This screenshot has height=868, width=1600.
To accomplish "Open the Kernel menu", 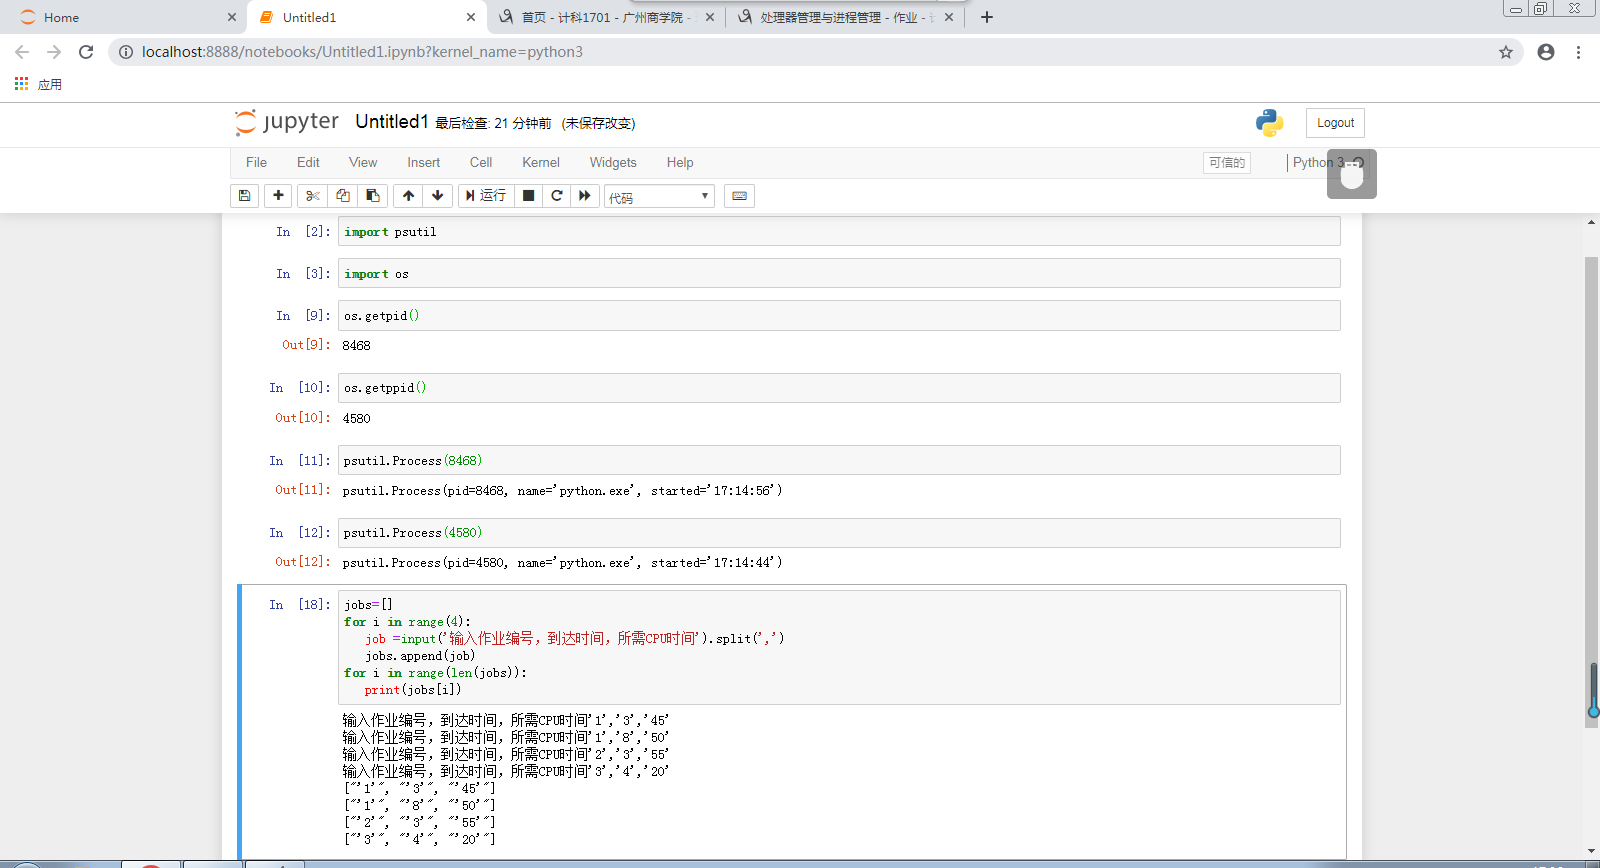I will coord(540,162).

---

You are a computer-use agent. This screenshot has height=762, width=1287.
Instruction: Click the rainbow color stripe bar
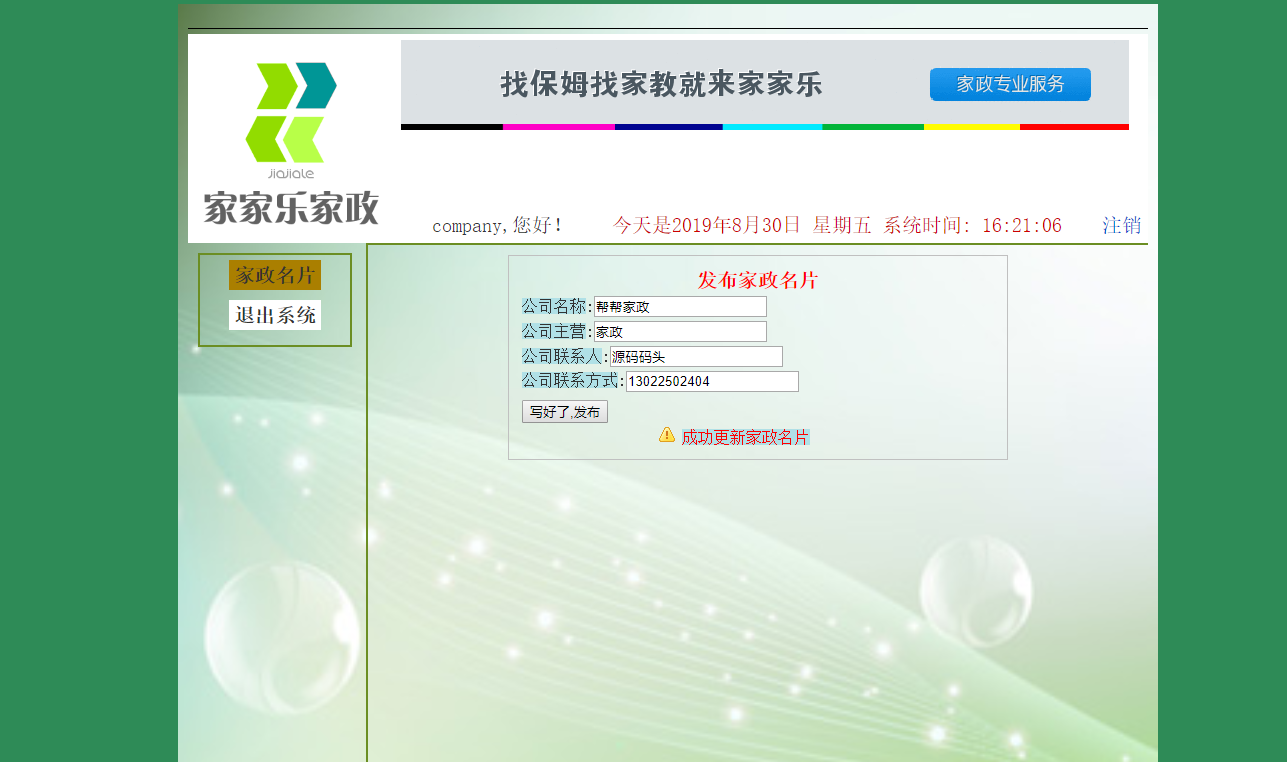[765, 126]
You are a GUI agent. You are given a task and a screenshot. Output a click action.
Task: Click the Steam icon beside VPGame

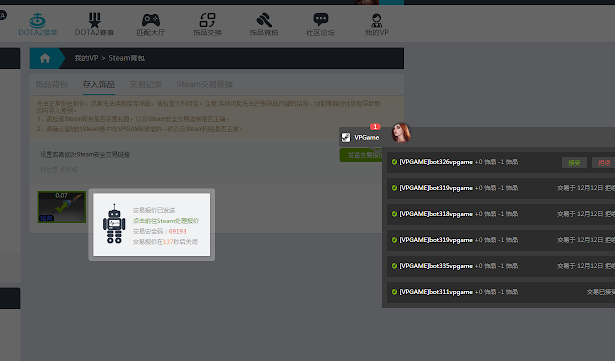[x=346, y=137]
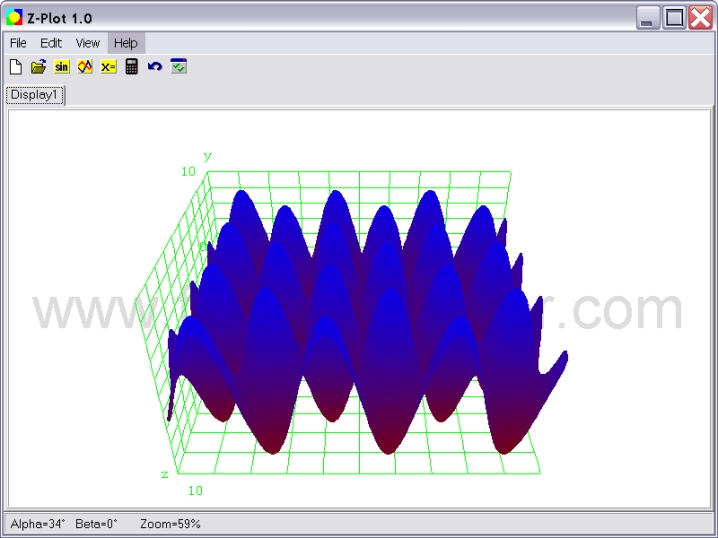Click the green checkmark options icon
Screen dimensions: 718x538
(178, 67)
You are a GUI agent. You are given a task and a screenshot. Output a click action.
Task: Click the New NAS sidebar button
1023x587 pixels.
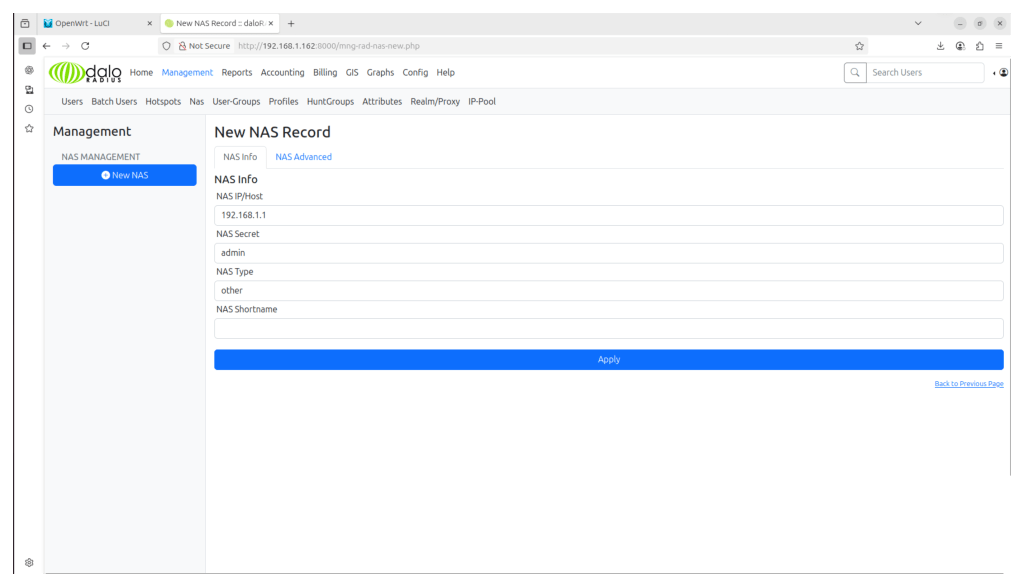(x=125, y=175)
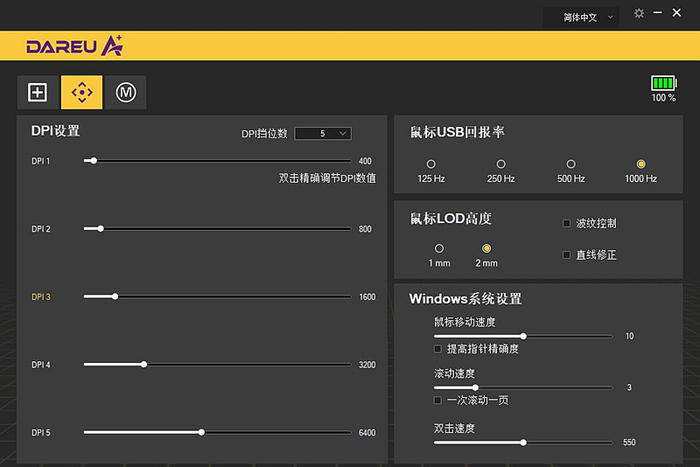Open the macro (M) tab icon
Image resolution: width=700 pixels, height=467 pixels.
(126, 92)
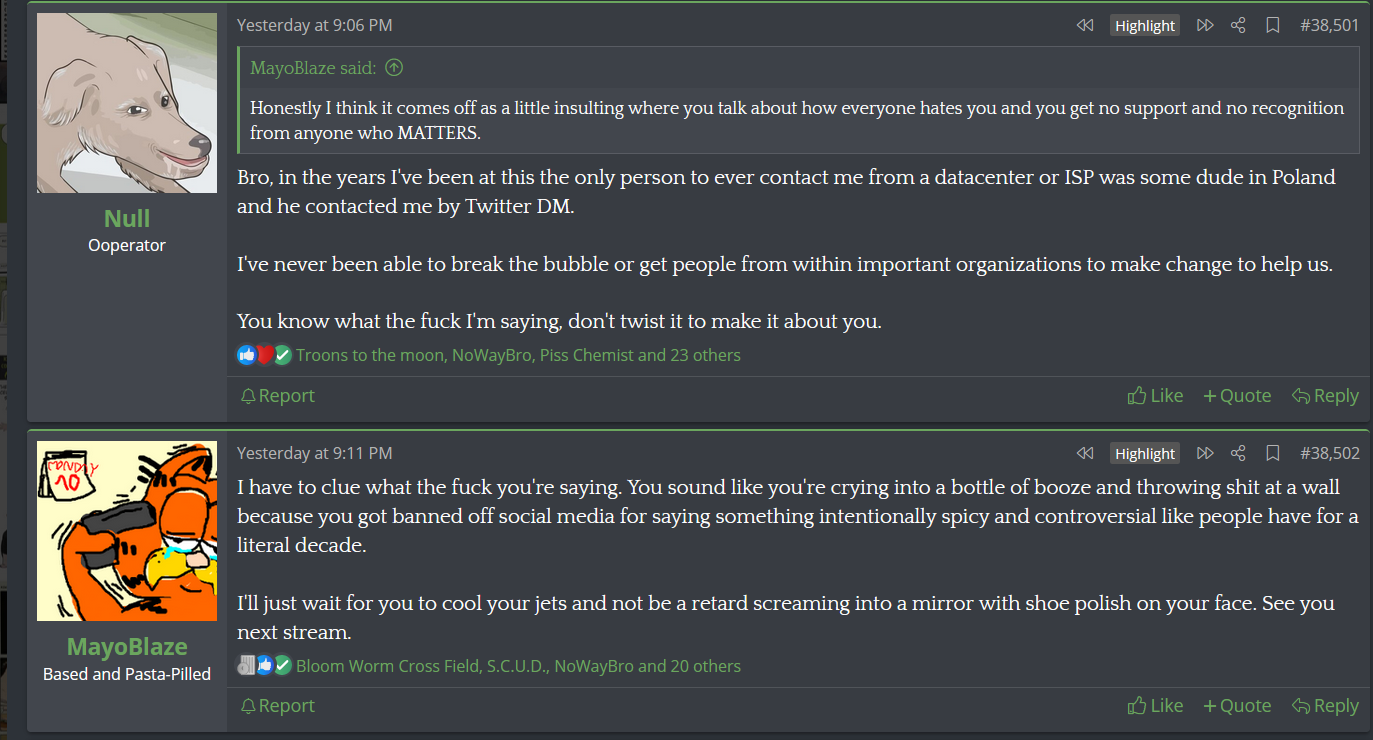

...

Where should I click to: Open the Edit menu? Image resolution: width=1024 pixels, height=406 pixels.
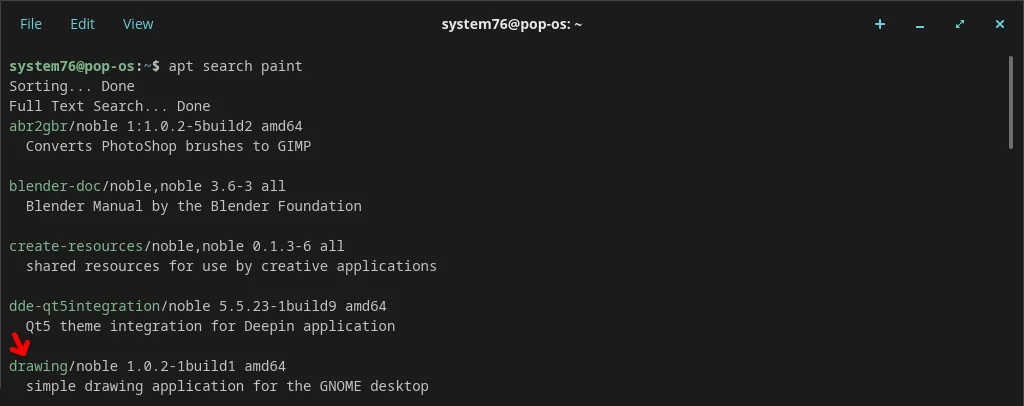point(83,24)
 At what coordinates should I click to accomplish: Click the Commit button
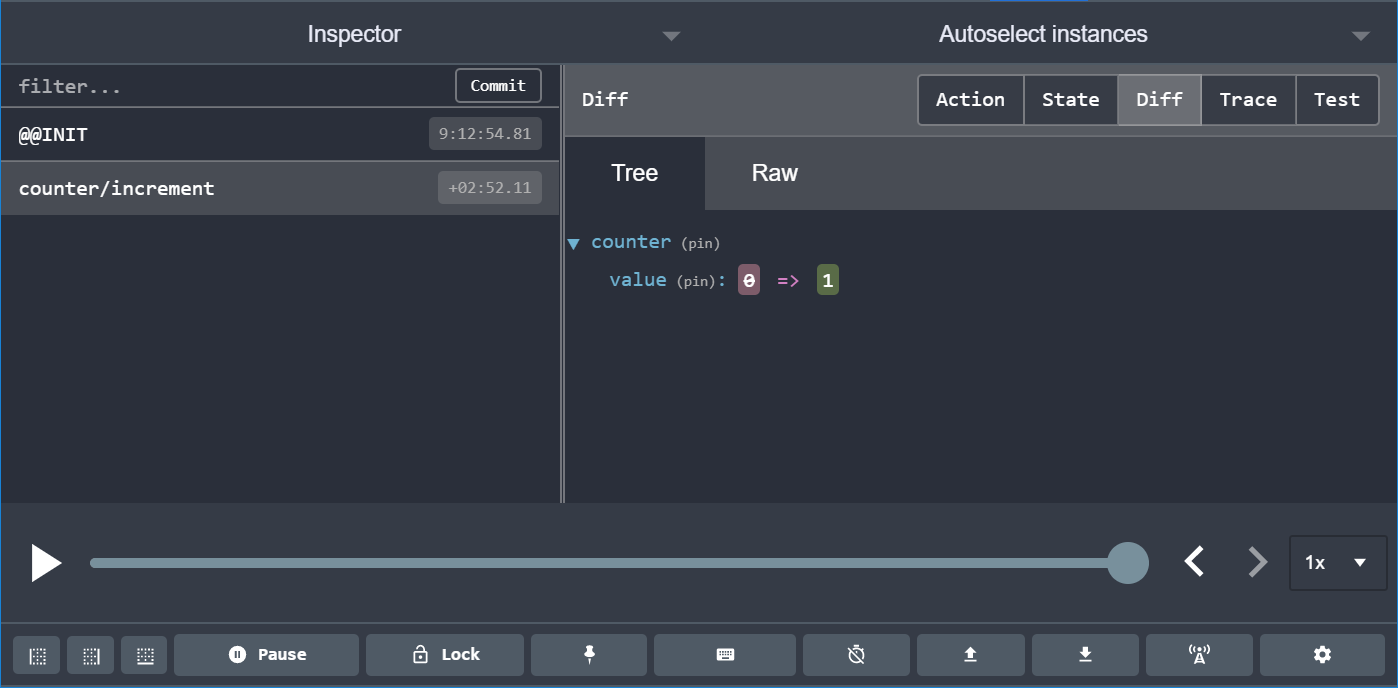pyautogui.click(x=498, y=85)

• Given exercise: Repeat everything in the data from the line containing "Where should I" down to the line containing "pyautogui.click(x=498, y=85)", both of those lines included. Leave the pictures out of your answer.

• Complete answer:
Where should I click to: Open the Edit menu? Image resolution: width=1024 pixels, height=406 pixels.
point(83,24)
 At what coordinates should I click to accomplish: Click the Commit button
pyautogui.click(x=498, y=85)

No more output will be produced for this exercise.